その言葉に護衛達が思わず笑い声を漏らし「かわいいな」「氷姫様がこんな事を……」と囁き合う。
カルは少し驚いたように目を瞬き、やがて穏やかな笑みを浮かべて手を差し出した。
「全く。わがままなお姫様だな。ほら、どうぞ」
「……えへへ。ありがとうございます」
スノウはぱっと花が咲くように笑顔を見せ、両手でぎゅっとカルの手を握りしめた。
その小さな手から伝わる温もりに、カルは苦笑しながらも少し力を込めて握り返す。
「クロマさんの手、おっきくて……あったかいです」
思わずぽつりと漏れた呟きに、スノウ自身もはっとする。
護衛達が一瞬静まり返った後、すぐににやにやとした笑みを浮かべるのが視界の端に映った。
「スノウ。本人を前にそういう感想を言うか?」
カルが半ば呆れたように苦笑すると、スノウは耳まで真っ赤になって慌てて手を離した。
「っ……ち、違っ……! わ、わたし、そんなつもりじゃ……!」
青い瞳を潤ませながら必死に弁解する姿は、むしろ火に油を注いだようで、護衛達の笑いを更に大きくさせた。
「だはは、クロマくんの勝ちだわこりゃ」
「おれも家に帰って嫁さんと手を繋ぎたくなってきたぜ。あんな顔してくれるなら最高だ」
「バカ言え、お前んとこの嫁さんに怒鳴られるだけだぞ」
「はははっ、それもそれで幸せだって」
焚き火の輪にどっと笑い声が広がり、スノウは顔を両手で覆ったまま、ますます俯きがちになる。耳まで真っ赤に染まったその姿に、護衛達は更に楽しげに盛り上がった。

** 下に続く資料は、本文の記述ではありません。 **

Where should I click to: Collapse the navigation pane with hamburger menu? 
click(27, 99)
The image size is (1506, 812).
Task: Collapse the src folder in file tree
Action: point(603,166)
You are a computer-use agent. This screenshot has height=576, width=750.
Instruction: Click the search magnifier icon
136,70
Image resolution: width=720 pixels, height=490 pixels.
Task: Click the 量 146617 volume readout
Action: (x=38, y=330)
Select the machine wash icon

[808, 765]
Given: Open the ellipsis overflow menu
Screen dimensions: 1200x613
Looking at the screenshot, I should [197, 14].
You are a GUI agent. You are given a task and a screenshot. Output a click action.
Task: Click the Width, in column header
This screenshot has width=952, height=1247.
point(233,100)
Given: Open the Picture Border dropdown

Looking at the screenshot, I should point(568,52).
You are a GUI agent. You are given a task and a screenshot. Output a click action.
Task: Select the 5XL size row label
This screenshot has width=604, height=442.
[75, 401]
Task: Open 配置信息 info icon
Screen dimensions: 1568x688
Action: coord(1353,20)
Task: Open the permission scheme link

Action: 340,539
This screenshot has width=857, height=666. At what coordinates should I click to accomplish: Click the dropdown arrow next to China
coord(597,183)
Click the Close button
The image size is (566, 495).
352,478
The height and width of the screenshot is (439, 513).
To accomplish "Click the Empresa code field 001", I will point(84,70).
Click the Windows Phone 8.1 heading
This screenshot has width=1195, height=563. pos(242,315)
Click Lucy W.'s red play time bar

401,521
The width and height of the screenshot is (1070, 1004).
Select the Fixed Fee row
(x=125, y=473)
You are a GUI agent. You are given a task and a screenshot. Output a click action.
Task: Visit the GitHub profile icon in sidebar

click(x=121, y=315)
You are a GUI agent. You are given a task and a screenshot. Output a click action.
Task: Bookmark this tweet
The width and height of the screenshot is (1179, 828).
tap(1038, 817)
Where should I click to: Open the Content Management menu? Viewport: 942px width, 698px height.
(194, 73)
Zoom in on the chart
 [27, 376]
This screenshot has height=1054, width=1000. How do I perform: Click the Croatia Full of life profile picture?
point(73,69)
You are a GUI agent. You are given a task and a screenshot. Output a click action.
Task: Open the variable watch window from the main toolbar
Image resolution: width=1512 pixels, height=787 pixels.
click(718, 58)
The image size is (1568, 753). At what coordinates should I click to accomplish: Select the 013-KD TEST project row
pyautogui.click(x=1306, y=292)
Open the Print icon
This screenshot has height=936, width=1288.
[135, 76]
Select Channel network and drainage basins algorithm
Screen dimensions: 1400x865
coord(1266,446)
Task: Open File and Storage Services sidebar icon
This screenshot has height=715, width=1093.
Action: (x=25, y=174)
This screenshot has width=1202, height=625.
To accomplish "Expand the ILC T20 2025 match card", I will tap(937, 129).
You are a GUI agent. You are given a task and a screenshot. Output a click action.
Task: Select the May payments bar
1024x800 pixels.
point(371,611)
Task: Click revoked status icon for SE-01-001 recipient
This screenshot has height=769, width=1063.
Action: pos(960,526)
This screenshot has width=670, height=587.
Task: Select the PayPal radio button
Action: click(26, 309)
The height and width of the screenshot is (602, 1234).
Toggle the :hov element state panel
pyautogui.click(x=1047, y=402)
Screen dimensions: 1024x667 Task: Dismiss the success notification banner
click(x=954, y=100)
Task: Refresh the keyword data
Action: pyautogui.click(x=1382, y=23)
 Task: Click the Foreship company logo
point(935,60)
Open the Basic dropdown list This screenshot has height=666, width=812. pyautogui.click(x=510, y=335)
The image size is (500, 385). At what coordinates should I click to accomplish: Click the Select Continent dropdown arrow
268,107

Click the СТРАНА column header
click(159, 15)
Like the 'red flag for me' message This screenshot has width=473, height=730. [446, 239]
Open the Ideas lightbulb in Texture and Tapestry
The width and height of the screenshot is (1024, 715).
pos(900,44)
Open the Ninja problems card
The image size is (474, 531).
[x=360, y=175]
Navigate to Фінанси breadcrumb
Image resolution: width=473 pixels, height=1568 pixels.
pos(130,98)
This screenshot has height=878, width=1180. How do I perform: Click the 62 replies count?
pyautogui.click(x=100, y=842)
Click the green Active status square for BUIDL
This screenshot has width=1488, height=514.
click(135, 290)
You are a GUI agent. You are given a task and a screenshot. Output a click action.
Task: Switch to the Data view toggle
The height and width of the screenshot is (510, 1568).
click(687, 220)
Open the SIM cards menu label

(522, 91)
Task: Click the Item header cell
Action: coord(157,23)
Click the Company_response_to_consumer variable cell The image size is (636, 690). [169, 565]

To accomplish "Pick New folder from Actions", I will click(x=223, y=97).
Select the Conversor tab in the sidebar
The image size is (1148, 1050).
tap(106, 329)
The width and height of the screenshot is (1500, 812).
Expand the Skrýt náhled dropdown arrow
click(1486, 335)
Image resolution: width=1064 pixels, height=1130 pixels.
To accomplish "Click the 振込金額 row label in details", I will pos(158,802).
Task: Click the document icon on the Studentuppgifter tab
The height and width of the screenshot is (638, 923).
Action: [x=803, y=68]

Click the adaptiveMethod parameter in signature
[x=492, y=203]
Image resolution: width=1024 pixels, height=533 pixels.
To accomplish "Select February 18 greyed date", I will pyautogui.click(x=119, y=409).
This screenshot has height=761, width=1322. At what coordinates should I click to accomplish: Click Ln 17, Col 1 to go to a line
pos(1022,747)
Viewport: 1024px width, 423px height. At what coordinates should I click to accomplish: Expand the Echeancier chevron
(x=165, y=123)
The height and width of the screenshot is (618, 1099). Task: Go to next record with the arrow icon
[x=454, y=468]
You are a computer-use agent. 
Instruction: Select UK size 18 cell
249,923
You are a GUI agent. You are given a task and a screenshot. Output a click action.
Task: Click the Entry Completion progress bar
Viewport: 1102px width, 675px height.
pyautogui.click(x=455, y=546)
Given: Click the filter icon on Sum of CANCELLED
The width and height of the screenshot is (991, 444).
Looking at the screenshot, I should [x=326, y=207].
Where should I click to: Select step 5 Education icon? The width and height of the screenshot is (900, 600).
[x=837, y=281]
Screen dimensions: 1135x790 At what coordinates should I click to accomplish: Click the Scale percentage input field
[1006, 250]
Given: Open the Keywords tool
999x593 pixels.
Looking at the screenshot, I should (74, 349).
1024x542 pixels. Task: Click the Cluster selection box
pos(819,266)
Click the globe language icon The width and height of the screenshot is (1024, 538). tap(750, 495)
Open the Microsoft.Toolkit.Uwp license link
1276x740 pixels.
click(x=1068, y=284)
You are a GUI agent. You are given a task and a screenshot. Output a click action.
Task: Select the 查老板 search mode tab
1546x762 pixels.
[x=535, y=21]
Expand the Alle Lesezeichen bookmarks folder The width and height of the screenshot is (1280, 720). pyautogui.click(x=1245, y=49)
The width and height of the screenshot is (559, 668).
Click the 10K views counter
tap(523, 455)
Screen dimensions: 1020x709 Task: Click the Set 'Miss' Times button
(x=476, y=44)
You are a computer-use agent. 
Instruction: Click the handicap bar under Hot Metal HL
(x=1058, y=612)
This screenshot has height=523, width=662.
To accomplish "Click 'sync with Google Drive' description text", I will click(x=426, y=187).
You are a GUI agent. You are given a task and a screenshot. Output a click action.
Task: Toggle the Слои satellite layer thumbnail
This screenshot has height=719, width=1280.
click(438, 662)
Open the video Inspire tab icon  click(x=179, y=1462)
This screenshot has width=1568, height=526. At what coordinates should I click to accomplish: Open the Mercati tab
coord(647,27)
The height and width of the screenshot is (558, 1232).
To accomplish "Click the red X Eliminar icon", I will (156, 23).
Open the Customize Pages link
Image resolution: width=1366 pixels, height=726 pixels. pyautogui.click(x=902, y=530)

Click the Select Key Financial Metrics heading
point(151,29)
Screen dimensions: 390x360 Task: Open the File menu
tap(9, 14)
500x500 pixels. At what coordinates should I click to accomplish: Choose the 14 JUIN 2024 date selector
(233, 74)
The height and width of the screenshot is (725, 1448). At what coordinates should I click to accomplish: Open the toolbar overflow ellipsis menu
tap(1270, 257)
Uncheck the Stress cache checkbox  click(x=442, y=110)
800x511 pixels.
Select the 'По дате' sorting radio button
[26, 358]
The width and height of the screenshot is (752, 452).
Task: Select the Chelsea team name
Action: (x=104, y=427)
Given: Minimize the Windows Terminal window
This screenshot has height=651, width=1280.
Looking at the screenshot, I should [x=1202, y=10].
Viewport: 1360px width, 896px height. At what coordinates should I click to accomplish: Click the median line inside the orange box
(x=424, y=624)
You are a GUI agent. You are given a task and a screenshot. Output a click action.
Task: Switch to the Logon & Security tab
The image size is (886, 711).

「おいおい、もうやめてやれ。スノウさんが完全に湯気吹いてるぞ」
「だな、あれ以上赤くなったら溶けちまう」
護衛達のからかう声にスノウは「もう……!」と小さく抗議の声を上げたが、その声音に怒りはなく、恥ずかしさと何処か嬉しさが滲んでいた。
カルはそんな彼女の横顔を見て、苦笑しつつも小さく頷いた。
「……まあ、悪くないな」
焚き火の爆ぜる音と共に呟かれた小さな言葉。
それは輪の中に広がる温かな笑い声に溶けていくのだった。